#### THE TASK:
Can you rewrite the records starting at the line that has "is (2576, 864)." and stopping after the line that has "pie-slices is located", swapping "screenshot" for "capture" and keeping everything else unchanged?

#### DATA:
================================

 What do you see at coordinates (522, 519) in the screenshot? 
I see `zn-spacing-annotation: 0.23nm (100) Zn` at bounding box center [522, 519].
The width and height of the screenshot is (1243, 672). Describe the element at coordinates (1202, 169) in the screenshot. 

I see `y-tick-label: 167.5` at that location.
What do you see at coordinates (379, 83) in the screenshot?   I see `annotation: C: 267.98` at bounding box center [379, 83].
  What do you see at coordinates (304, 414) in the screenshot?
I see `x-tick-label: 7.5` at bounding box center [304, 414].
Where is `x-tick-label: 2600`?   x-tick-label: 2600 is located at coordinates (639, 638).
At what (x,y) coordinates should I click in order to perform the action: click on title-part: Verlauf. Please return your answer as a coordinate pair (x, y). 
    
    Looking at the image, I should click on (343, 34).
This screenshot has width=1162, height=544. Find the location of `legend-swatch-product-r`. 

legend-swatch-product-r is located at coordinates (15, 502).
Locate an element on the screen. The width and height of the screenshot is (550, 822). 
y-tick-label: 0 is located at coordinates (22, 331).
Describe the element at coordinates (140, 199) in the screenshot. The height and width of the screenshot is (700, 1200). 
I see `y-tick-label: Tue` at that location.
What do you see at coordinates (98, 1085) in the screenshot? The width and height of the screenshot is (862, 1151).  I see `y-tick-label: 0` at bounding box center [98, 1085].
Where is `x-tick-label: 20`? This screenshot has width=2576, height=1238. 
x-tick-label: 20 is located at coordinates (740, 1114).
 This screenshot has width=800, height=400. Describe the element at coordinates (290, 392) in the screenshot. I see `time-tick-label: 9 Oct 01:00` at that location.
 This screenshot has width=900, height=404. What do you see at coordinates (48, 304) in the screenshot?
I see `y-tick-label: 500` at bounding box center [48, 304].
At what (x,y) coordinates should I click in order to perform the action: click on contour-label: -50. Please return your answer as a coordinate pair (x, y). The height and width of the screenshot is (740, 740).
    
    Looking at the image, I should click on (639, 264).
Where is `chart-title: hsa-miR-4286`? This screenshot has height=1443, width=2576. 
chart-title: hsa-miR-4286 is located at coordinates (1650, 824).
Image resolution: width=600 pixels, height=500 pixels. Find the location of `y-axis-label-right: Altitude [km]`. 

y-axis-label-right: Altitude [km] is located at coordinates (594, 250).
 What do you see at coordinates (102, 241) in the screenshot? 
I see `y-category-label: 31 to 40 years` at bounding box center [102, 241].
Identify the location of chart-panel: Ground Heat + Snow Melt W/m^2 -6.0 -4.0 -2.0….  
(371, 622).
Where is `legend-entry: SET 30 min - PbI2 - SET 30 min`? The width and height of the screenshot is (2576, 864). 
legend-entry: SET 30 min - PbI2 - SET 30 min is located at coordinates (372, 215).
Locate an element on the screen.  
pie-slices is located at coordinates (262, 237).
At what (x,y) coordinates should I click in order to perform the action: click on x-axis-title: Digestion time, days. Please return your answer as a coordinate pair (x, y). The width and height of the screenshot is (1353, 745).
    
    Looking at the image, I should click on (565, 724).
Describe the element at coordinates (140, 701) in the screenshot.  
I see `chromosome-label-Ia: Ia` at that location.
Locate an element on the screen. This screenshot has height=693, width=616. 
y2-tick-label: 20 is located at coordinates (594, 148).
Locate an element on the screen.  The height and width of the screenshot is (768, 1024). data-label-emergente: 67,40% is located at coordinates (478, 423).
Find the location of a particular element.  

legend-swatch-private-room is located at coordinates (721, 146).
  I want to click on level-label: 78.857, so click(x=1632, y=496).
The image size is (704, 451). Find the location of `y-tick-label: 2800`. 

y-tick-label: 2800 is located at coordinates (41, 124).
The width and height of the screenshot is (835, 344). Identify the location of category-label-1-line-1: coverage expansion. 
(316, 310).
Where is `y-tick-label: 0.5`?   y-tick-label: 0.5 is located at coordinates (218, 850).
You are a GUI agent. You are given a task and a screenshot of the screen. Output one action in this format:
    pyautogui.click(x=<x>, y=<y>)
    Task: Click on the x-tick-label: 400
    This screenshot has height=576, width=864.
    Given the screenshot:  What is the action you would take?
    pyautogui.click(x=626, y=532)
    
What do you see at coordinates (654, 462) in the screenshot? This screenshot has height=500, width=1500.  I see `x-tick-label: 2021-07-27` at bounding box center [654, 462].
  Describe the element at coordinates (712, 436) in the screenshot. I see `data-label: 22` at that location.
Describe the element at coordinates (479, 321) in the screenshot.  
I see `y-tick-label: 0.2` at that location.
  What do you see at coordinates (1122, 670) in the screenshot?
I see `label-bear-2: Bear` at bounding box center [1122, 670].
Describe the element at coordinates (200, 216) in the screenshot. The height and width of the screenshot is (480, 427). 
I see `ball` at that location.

================================

#### EXERCISE OUTPUT:
Where is `legend-entry: SET 30 min - PbI2 - SET 30 min`? The width and height of the capture is (2576, 864). 
legend-entry: SET 30 min - PbI2 - SET 30 min is located at coordinates (372, 215).
Locate an element on the screen.  
pie-slices is located at coordinates (262, 237).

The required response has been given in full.